The Configuration file and the Register¶

Let’s delve a little bit more into Biom3d structure.

Biom3d code is modular, which means that it is easy to plug in or out so-called modules. The complete list of existing modules can be found in biom3d.register.

Training configuration file definition¶

All of the hyper-parameters are defined in the configuration file. The configuration files are stored in Python format in the configs folder. You can create a new config file by copy/paste one of the existing ones and by adapting the parameters defined below. For instance, copy/paste and rename unet_pancreas.py in the same folder and open this Python script with your favourite text editor.

There are two types of hyper-parameters in the configuration file: builder parameters and modules parameters.

Builder parameters¶

Builder parameters are written as follows: NAME=value. The dataset builder parameters must be adapted to your own dataset and the Auto-config builder parameters value can be set with the pre-processing values. The rest of the builder parameters is optional.
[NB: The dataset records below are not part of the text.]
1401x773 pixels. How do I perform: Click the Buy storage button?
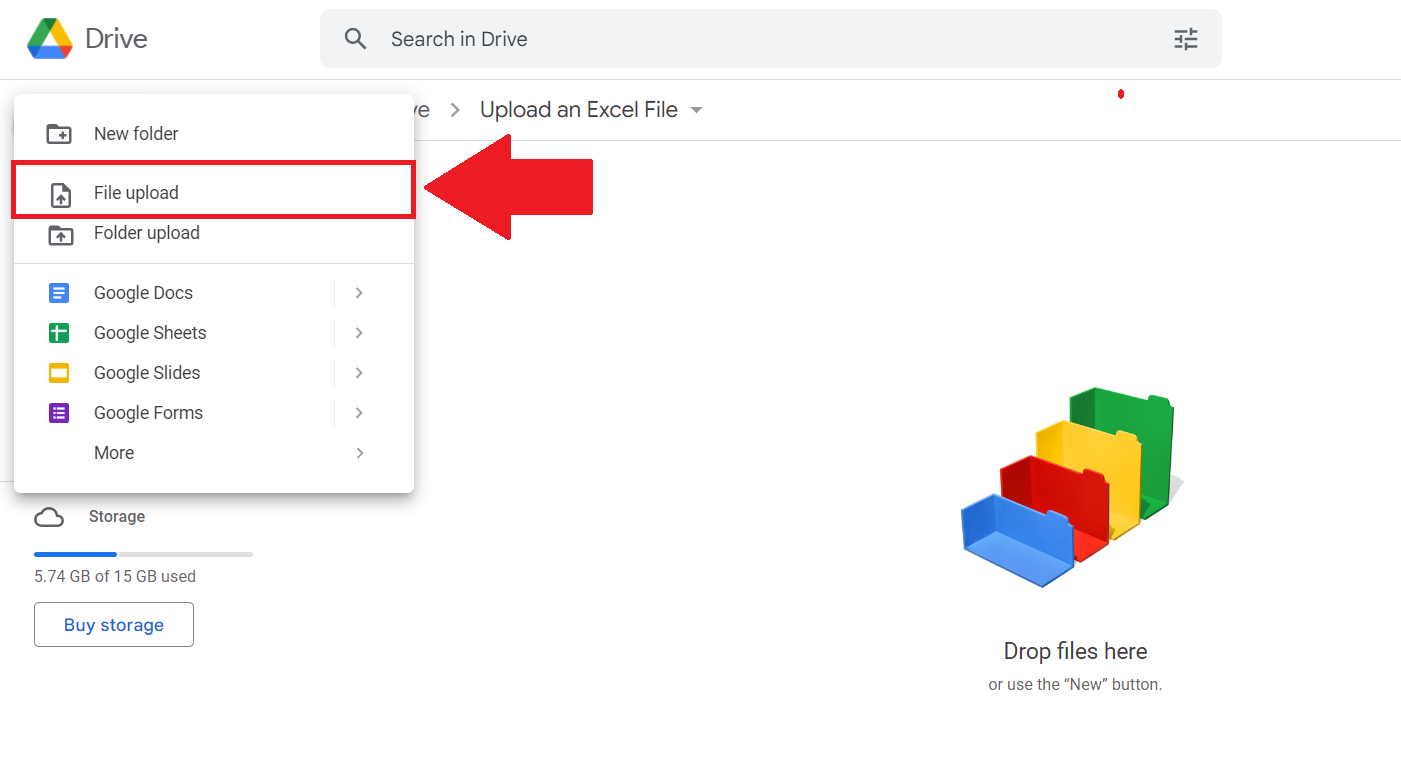[x=114, y=625]
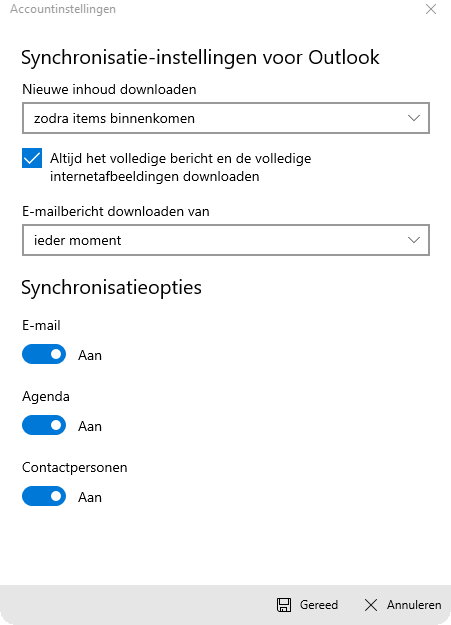451x625 pixels.
Task: Expand chevron of 'zodra items binnenkomen' dropdown
Action: point(414,118)
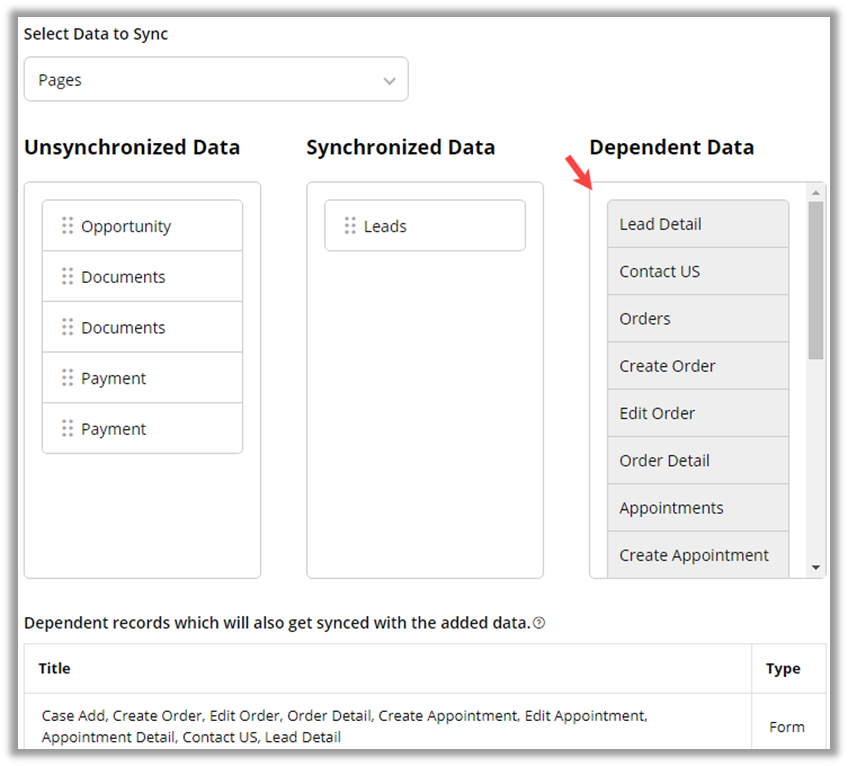Screen dimensions: 848x766
Task: Click Order Detail in Dependent Data
Action: coord(697,461)
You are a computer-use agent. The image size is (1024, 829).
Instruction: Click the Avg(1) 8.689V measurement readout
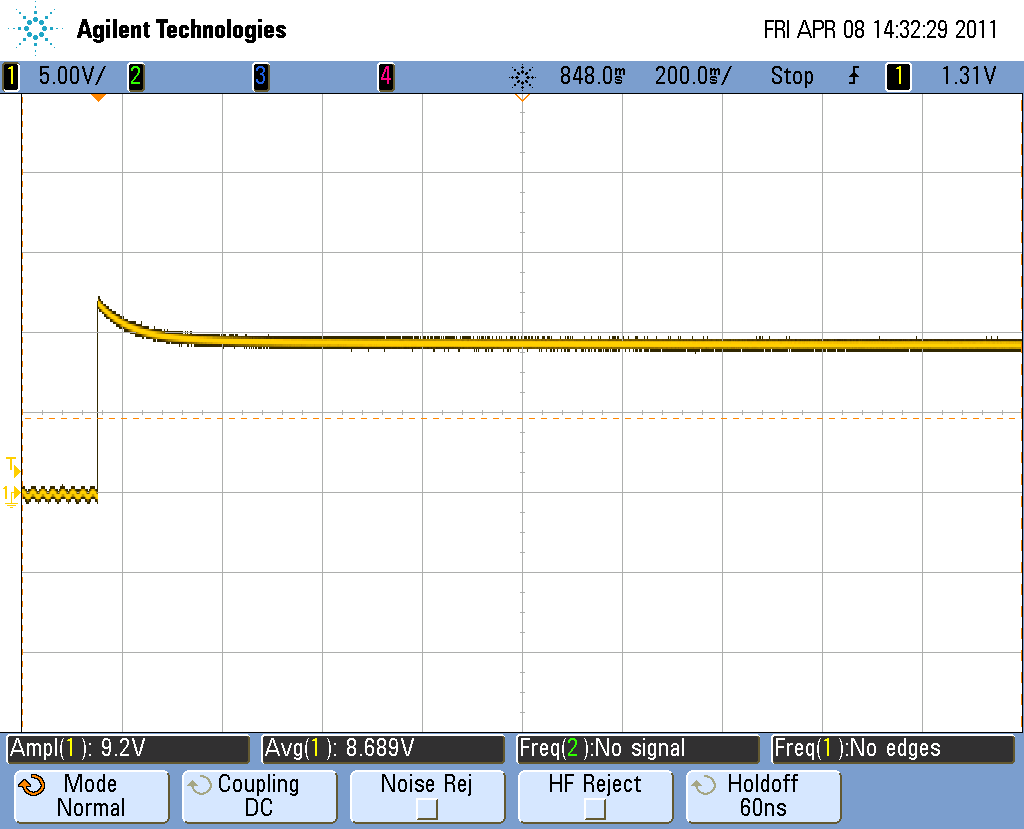[x=383, y=748]
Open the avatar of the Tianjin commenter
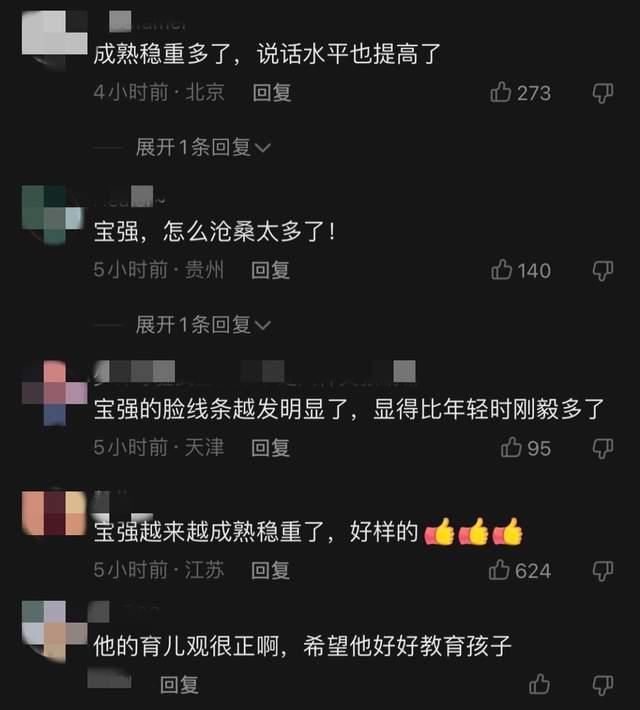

Here is the exhaustive list of builder parameters:

#---------------------------------------------------------------------------
# Dataset builder-parameters
# EDIT THE FOLLOWING PARAMATERS WITH YOUR OWN DATASETS PARAMETERS

# Folder where pre-processed images are stored
IMG_DIR = 'data/pancreas/tif_imagesTr_small'

# Folder where pre-processed masks are stored
MSK_DIR = 'data/pancreas/tif_labelsTr_small'

# (optional) path to the .csv file storing "filename,hold_out,fold", where:
# "filename" is the image name,
# "hold_out" is either 0 (training image) or 1 (testing image),
# "fold" (non-negative integer) indicates the k-th fold, 
# by default fold 0 of the training image (hold_out=0) is the validation set.
CSV_DIR = 'data/pancreas/folds_pancreas.csv'

# CSV_DIR can be set to None, in which case the validation set will be
# automatically chosen from the training set (20% of the training images/masks)
# CSV_DIR = None 

# model name
DESC = 'unet_mine-pancreas_21'

# number of classes of objects
# the background does not count, so the minimum is 1 (the max is 255)
NUM_CLASSES=2

#---------------------------------------------------------------------------
# Auto-config builder-parameters
# PASTE AUTO-CONFIG RESULTS HERE

# batch size
BATCH_SIZE = 2

# patch size passed to the model
PATCH_SIZE = [40,224,224]

# larger patch size used prior rotation augmentation to avoid "empty" corners.
AUG_PATCH_SIZE = [48,263,263]

# number of pooling done in the UNet
NUM_POOLS = [3,5,5]

# median spacing is used only during prediction to normalize the output images
# it is commented here because we did not noticed any improvemet
# MEDIAN_SPACING=[0.79492199, 0.79492199, 2.5]
MEDIAN_SPACING=[]

#---------------------------------------------------------------------------
# Advanced paramaters (can be left as such) 
# training configs

# whether to store also the best model 
SAVE_BEST = True 

# number of epochs
# the number of epochs can be reduced for small training set (e.g. a set of 10 images/masks of 128x128x64)
NB_EPOCHS = 1000

# optimizer paramaters
LR_START = 1e-2 # comment if need to reload learning rate after training interruption
WEIGHT_DECAY = 3e-5

# whether to use deep-supervision loss:
# a loss is placed at each stage of the UNet model
USE_DEEP_SUPERVISION = False

# whether to use softmax loss instead of sigmoid
# should not be set to True if object classes are overlapping in the masks
USE_SOFTMAX=False 

# training loop parameters
USE_FP16 = True
NUM_WORKERS = 4

#---------------------------------------------------------------------------
# callback setup (can be left as such) 
# callbacks are routines that execute periodically during the training loop

# folder where the training logs will be stored, including:
# - model .pth files (state_dict)
# - image snapshots of model training (only if USE_IMAGE_CLBK is True)
# - logs with this configuration stored in .yaml format and tensorboard logs
LOG_DIR = 'logs/'

SAVE_MODEL_EVERY_EPOCH = 1
USE_IMAGE_CLBK = True
VAL_EVERY_EPOCH = SAVE_MODEL_EVERY_EPOCH
SAVE_IMAGE_EVERY_EPOCH = SAVE_MODEL_EVERY_EPOCH
USE_FG_CLBK = True
#---------------------------------------------------------------------------

Module parameters¶

The modules parameters are written as follows in the configuration file:

NAME=Dict(
  fct="RegisterName"
  kwargs=Dict(
    key_word=arguments,
  )
)

The fct argumentation correspond to one of the module name listed in the register.py file. The register.py file lists all existing modules in Biom3d. To have more details about one specific module, we recommended to read the documentation of the module. There are currently 5 main modules type: dataset, model, metric, trainer and predictor. Each modules are not compatible with all modules, read the documentation for more details.

Training¶

Please create a folder named logs/ in the current directory.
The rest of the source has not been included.